She was remembered by her daughter Kek Galabru, who founded Licadho, as an advocate for the poor and powerless.

“She had a tremendous energy and firm convictions that the plight of women and the poor must be improved,” said Kek Galabru. “I remember waking up to go to school and her consti­t­uents would be lined up outside the house waiting to see her.”

Tong Siv Eng’s triumph as a pol­i­tician came as a peacemaker in the late 1980s between the warring factions of then-Prince Sihanouk and Prime Min­is­ter Hun Sen’s Vietnamese-backed government. With her help, the two met three times at Fere-Entardenois, some 120 km from Paris, be­tween December of 1987 and Nov­­ember, 1988. The meetings lead to the Paris Peace Accords, signed in 1991.
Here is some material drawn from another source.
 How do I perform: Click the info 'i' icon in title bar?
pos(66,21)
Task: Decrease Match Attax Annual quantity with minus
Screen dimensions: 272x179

King Sihanouk wrote in a letter to Tong Siv Eng’s family that he was saddened by her death. “I wish to share my condolences for the loss of the life of one of our greatest nationalists,” he wrote. “The loss of HE Tong Siv Eng is the loss of the best child of the nation and of the Cam­bodian people. May her soul be at peace.”

The King bestowed on Tong Siv Eng and her husband Pung Peng Cheng, an adviser to the King, the Commander of the Royal Order of Cambodia medal. Pung Peng Cheng said he is pursuing construction of a hos­pital for poor children and moth­ers in Kandal province, one of Tong Siv Eng’s last wishes.
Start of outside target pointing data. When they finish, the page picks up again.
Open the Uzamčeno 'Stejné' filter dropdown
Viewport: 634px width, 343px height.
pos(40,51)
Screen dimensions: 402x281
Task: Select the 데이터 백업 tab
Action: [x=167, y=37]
Hun Sen, who did not attend the cremation, also wrote a letter to her family, saying “the death of HE Tong Siv Eng is a great loss for her family and for the nation.”

Tong Siv Eng was born Oct 31, 1919, in Kompong Cham prov­ince as the second of three children. She studied in Ho Chi Minh City—then-Saigon—and Phnom Penh, taking a job as a teacher in 1941. She married Pung Peng Cheng at 19. In 1956, she began teaching King Sihan­ouk’s 12 children. She and her hus­band became two of the King’s closest aides.
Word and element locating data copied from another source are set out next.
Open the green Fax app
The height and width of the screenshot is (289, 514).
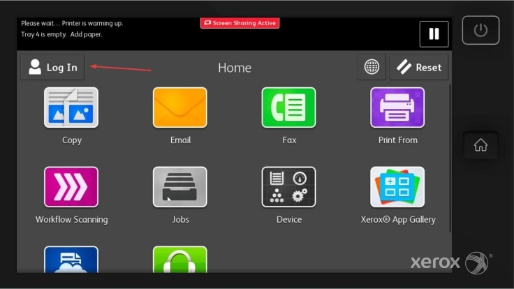click(x=288, y=108)
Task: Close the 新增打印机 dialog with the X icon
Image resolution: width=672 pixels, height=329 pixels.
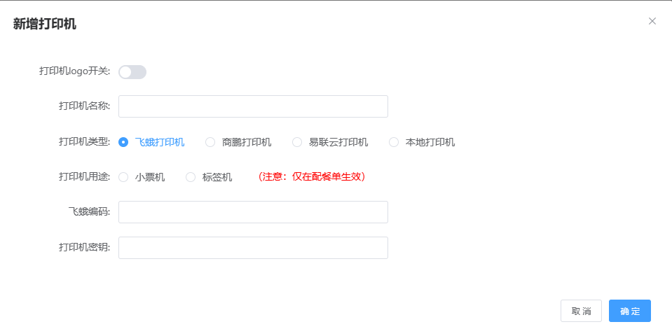Action: click(652, 21)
She began public life in 1958, representing Kandal prov­ince as the na­tion’s first female parliamentarian. She took posts with then-Prince Sihan­ouk’s government, including Min­­ister of Social Action, 1959-1963, and Min­ister of Health, 1963-1968.

She was elected to the parliament for a third term in 1968. Two years later she was ousted in the Lon Nol coup of 1970. She and her husband fled to France for two years, moving to Beijing in 1972 to be near King Norodom Sihanouk, who was there in exile until 1975. She returned in 1989 and was appointed a member of the Committee Amending Con­stit­ution of the state of Cam­bodia.

She successfully lobbied to re­move the Cambodian Constit­u­tion’s death penalty provision. She became ill in 1993, and had not been politically active in precent years.

Tong Siv Eng is survived by her husband, two children, seven grandchildren and five great-grandchildren, according to family members.